About this exercise: What is needed is an exact copy of the lines from the start of the records below through the line with "On Demand (622, 40)", without the pictures.

Data records:
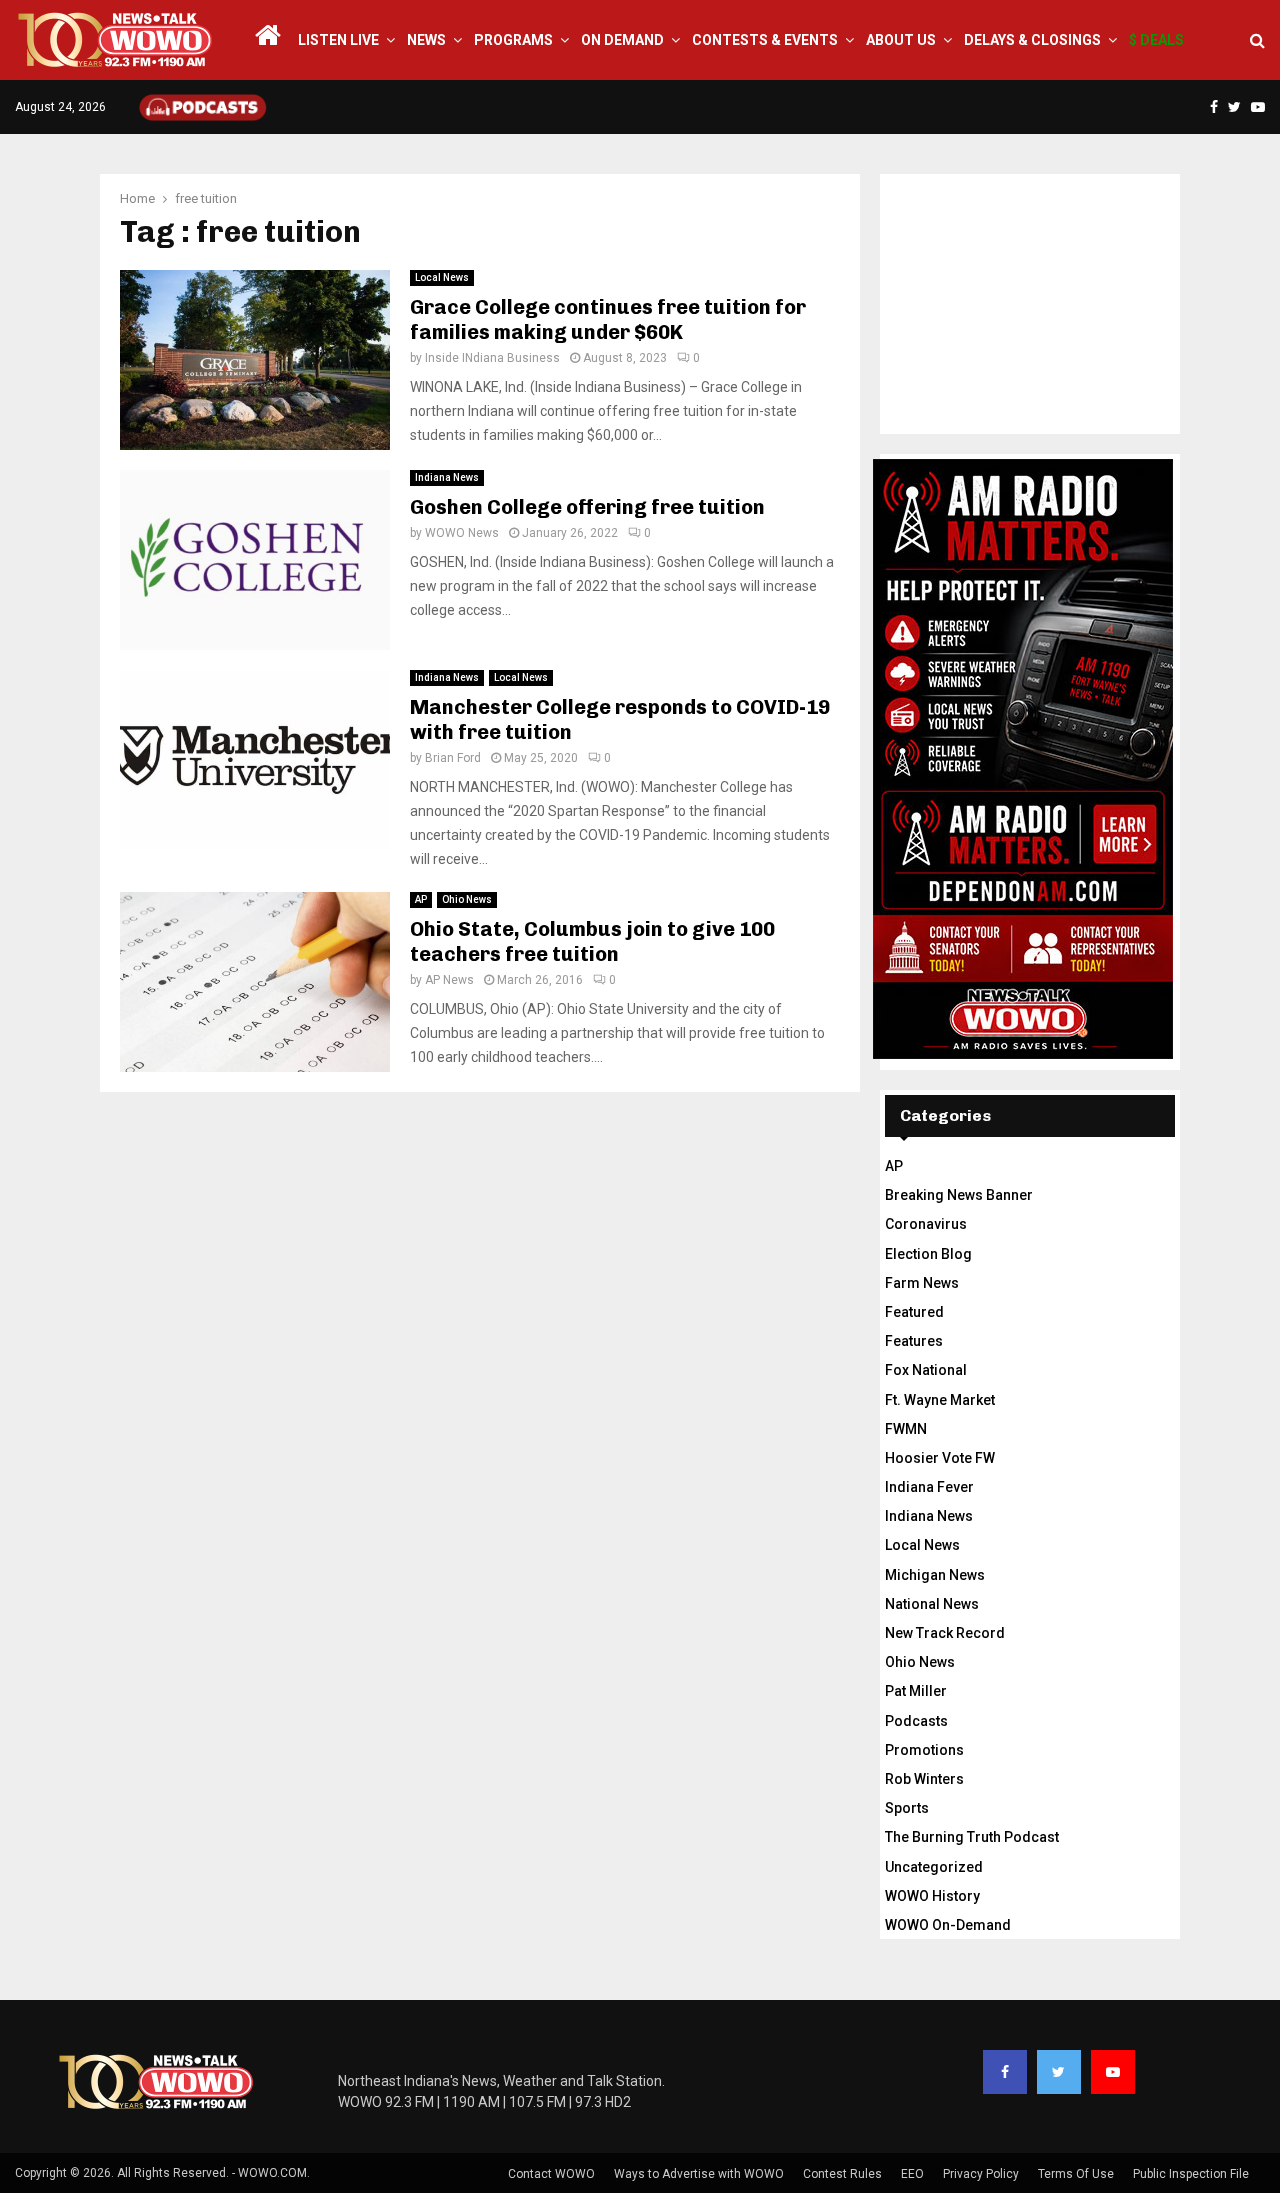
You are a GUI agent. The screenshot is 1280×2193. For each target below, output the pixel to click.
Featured (914, 1312)
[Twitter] (1059, 2072)
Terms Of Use (1076, 2174)
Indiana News (447, 477)
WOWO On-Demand (948, 1925)
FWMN (906, 1429)
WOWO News (462, 533)
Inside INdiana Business (492, 358)
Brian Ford (453, 758)
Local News (442, 277)
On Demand (622, 40)
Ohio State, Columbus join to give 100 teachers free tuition (592, 941)
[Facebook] (1005, 2072)
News (426, 40)
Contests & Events (765, 40)
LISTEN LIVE (338, 40)
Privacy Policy (981, 2174)
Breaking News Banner (959, 1195)
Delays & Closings (1032, 40)
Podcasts (916, 1721)
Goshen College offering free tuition (587, 507)
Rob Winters (924, 1779)
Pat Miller (916, 1691)
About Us (901, 40)
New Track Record (945, 1633)
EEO (912, 2174)
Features (914, 1341)
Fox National (926, 1370)
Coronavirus (926, 1224)
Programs (513, 40)
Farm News (922, 1283)
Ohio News (467, 899)
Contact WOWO (551, 2174)
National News (932, 1604)
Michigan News (935, 1575)
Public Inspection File (1191, 2174)
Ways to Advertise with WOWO (699, 2174)
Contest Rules (842, 2174)
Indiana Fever (929, 1487)
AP (421, 899)
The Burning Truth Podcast (972, 1837)
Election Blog (928, 1254)
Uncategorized (934, 1867)
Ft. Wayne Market (940, 1400)
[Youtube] (1113, 2072)
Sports (907, 1808)
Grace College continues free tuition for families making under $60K (608, 319)
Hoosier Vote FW (940, 1458)
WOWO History (932, 1896)
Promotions (924, 1750)
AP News (449, 980)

Answer for the task:
You are a GUI agent. The screenshot is 1280×2193. For each target below, output the pixel to click.
Featured (914, 1312)
[Twitter] (1059, 2072)
Terms Of Use (1076, 2174)
Indiana News (447, 477)
WOWO On-Demand (948, 1925)
FWMN (906, 1429)
WOWO News (462, 533)
Inside INdiana Business (492, 358)
Brian Ford (453, 758)
Local News (442, 277)
On Demand (622, 40)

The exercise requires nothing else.